慢性疼痛对新生大鼠海马形态结构和学习记忆功能的影响

Effects of chronic pain on learning and memory and morphological structure of hippocampus in neonatal rats

目的 探讨慢性疼痛刺激对新生大鼠海马形态结构和学习记忆功能的影响。方法60只出生7 d SD大鼠,随机化区组实验设计,每天予以疼痛组(n=30)新生大鼠后脚掌注射0.5％福尔马林0.1 ml,连续两周至哺乳期结束;对照组(n=30)新生大鼠后脚掌则用棉签予以接触刺激。两周后用Morris水迷宫试验检测大鼠空间学习记忆功能的情况;水迷宫试验完成后,取两组大鼠海马组织,作病理切片,对海马齿状回颗粒细胞、CA3区锥体细胞进行计数,对海马CA3区锥体细胞超微结构进行观测。结果在Morris水迷宫试验中,疼痛组潜伏期明显长于对照组(P<0.01);与疼痛组比较,对照组海马齿状回单位面积的颗粒细胞数目、CA3区单位面积的锥体细胞数目显著性升高(P<0.01);对照组海马CA3区锥体细胞线粒体形态正常、线粒体嵴清晰可见,胞浆内粗面内质网丰富、清晰可见。疼痛组海马CA3区锥体细胞体积缩小,线粒体嵴及粗面内质网减少。结论 长期慢性疼痛刺激可抑制新生大鼠空间学习记忆功能的发育,可抑制新生大鼠海马齿状回颗粒细胞的发育,并引起海马CA3区锥体细胞丢失。

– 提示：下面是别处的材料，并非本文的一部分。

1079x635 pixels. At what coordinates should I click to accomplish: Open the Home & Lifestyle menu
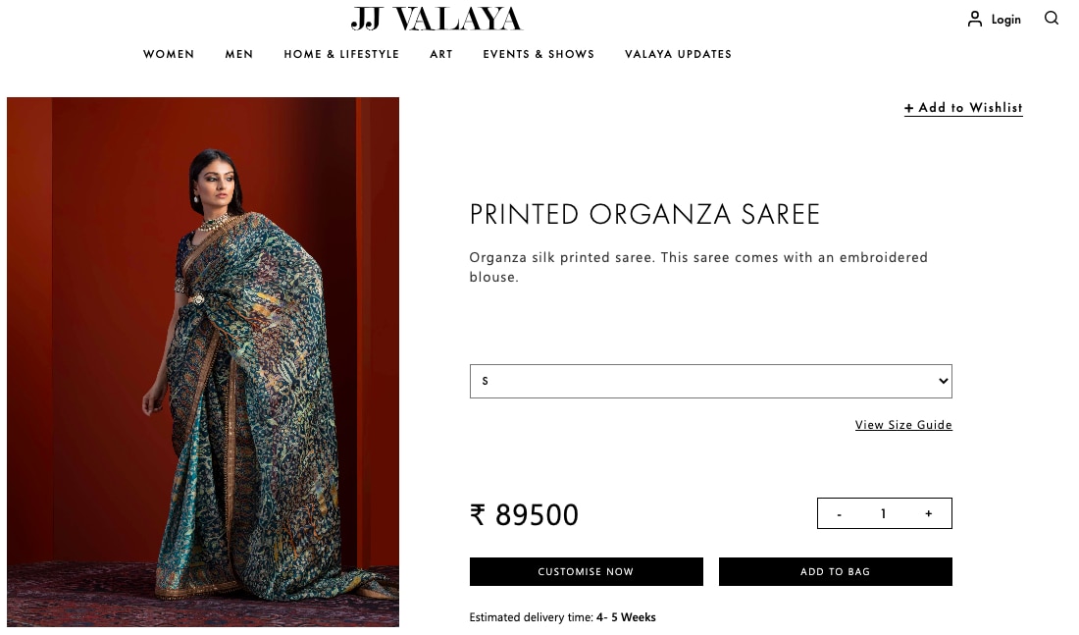pos(341,54)
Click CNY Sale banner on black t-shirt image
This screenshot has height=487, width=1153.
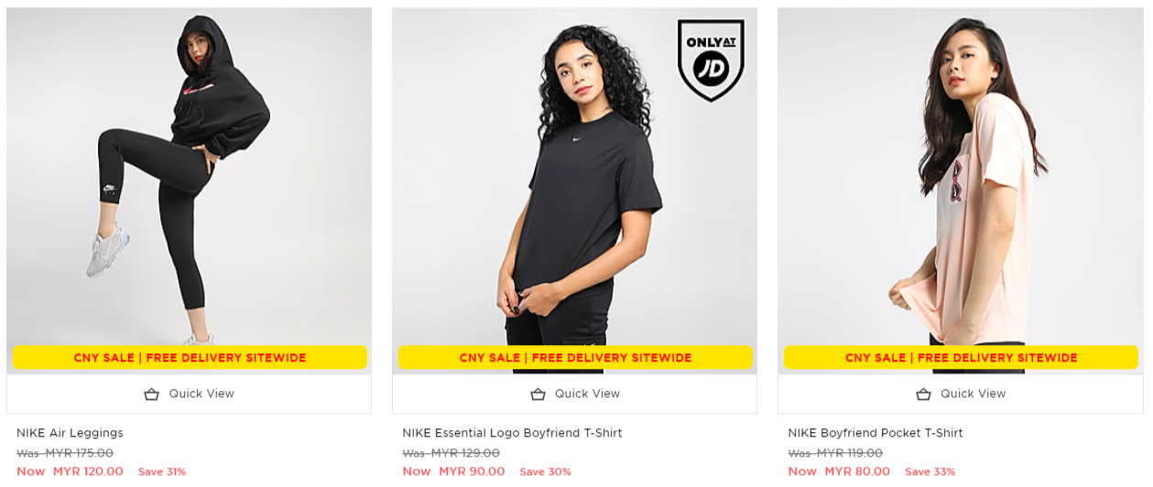tap(575, 358)
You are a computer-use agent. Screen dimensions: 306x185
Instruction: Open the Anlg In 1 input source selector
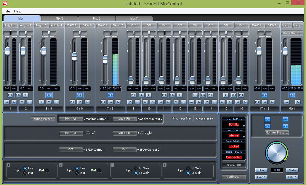tap(10, 25)
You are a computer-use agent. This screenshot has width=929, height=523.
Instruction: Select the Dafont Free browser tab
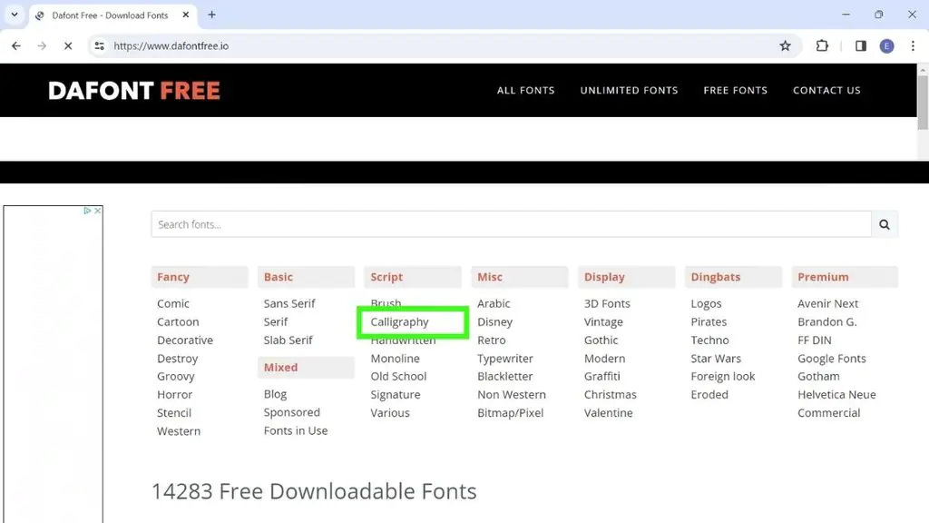109,15
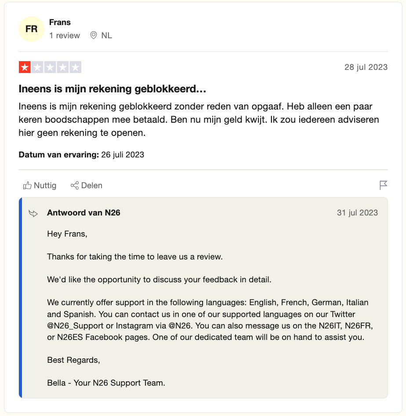Click the review date 28 jul 2023
406x416 pixels.
(366, 67)
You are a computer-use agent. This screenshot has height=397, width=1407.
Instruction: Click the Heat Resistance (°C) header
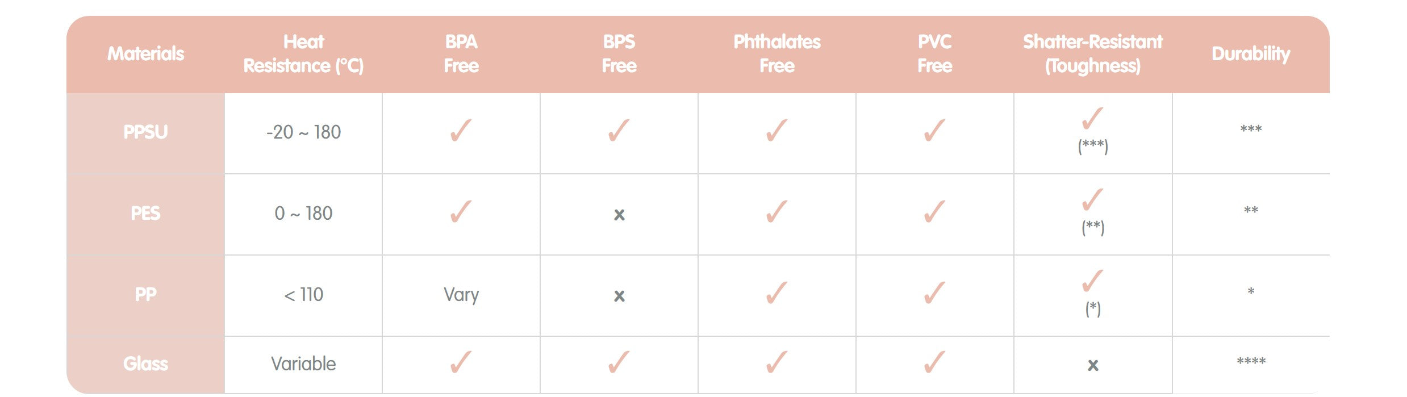pyautogui.click(x=303, y=54)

Objective It has been shown that strong acute stress or long-term chronic stress significantly affects learning and memory. The aim of this study was to investigate the effects of chronic pain on learning and memory and morphological structure of hippocampus in neonatal rats.Methods Sixty SD rats aged 7 days were randomly divided into two groups : (A) chronic pain group ( n = 30) in which 0.5% formalin 0.1 ml was injected subcutaneously into plantar region of hind paw every day for two weeks and (B) control group (n = 30) in which the plantar region of hind paw was touched with cotton-tipped swab every day for 2 weeks instead of subcutaneous injection of formalin. Morris water maze performance was used to test learning and memory. The number of granule neurons in dentate gyrus and pyramidal neurons in CA3 were counted. Results The mean latency period in the Morris water maze intelligence test was significantly longer in chronic pain group than that in control group ( P < 0.01). The number of granule neurons in dentate gyrus and pyramidal neurons in CA3 were significantly larger in control group than those in pain group ( P < 0.01) . The ultrastructure of CA3 pyramidal neurons showed that in control group the configuration of mitochondria was normal; mitochondrial crista was clear and rough endoplasmic reticulum was plenty and clear whereas in chronic pain group the cell body was smaller; mitochondria were swollen; mitochondrial crista was smaller and the number of rough endoplasmic reticulum was decreased. Conclusion Chronic pain can impair the development of spatial learning and memory and suppress the development of granule neurons in dentate gyms and cause loss of CA3 pyramidal neurons in neonatal rats.